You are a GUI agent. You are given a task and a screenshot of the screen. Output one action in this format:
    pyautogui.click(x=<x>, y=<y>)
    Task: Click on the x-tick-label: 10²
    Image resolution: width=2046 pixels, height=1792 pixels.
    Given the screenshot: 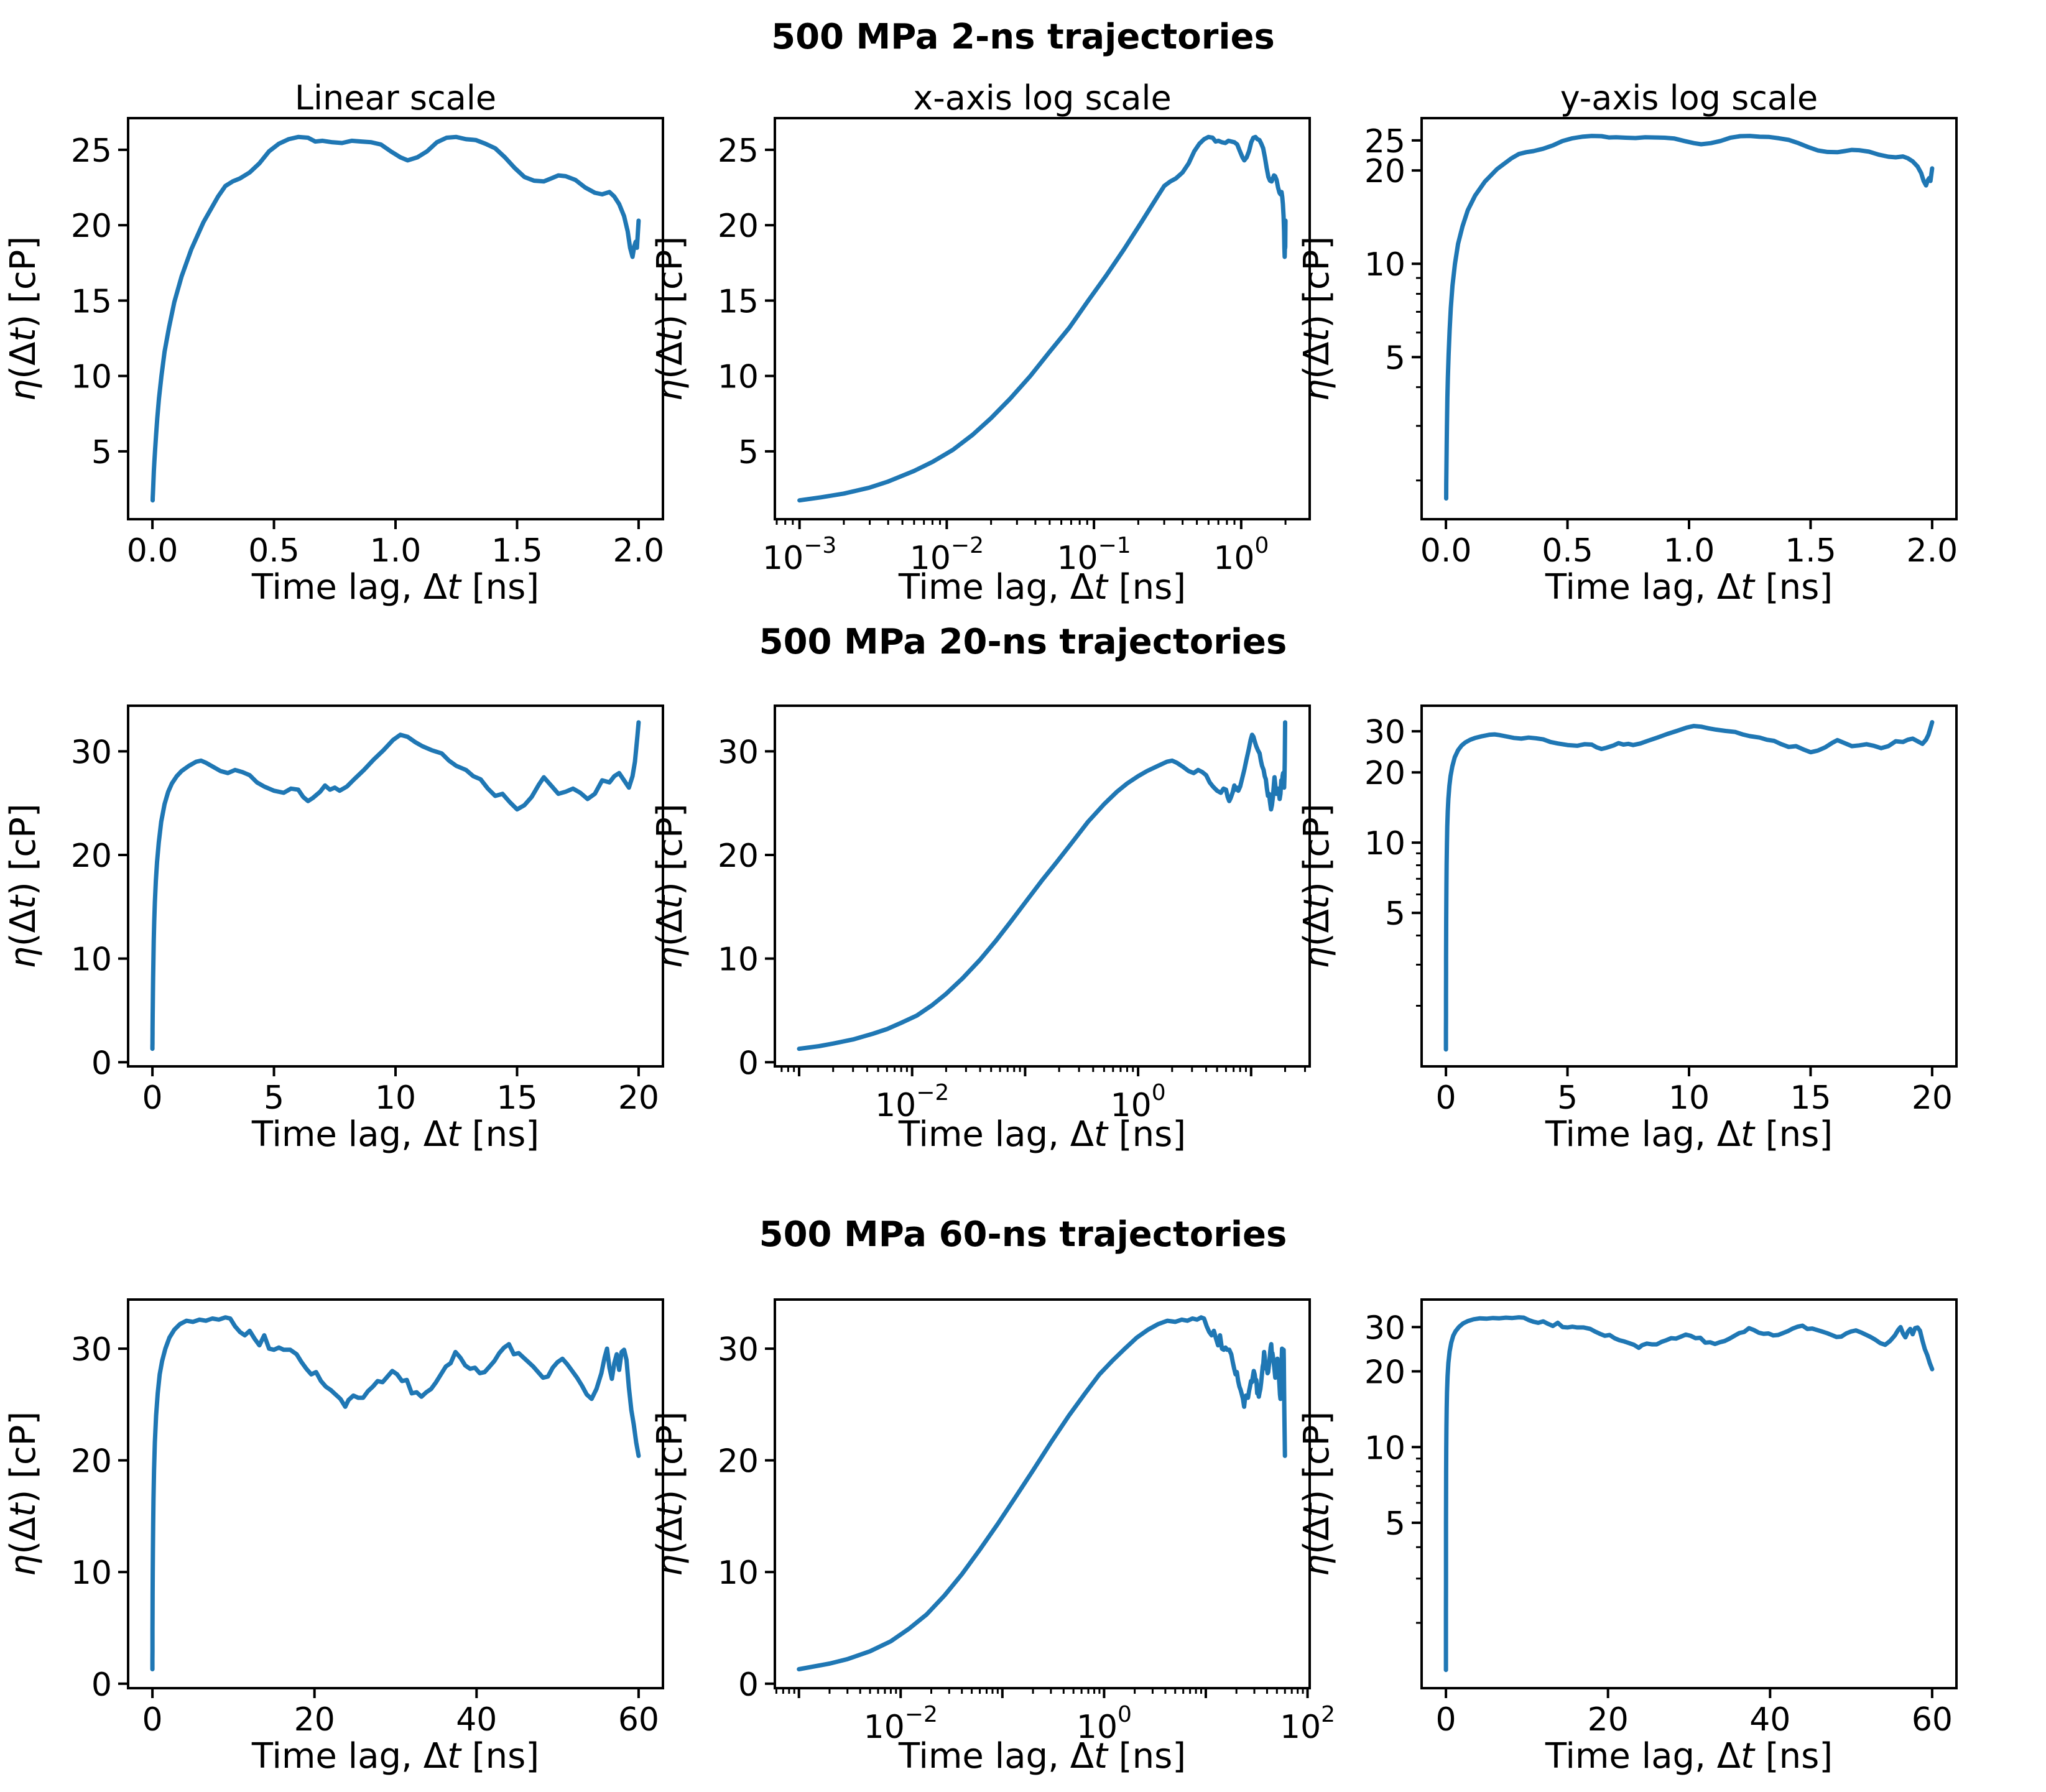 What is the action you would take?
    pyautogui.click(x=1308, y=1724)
# # #
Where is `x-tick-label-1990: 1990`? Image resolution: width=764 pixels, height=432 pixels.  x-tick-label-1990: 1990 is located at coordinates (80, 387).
# # #
- _What the task requires_: List every line of the entries above that contains the string "tick".

- _Exercise response_:
    Task: Click on the x-tick-label: 10²
Where is `x-tick-label-1990: 1990`? Image resolution: width=764 pixels, height=432 pixels.  x-tick-label-1990: 1990 is located at coordinates (80, 387).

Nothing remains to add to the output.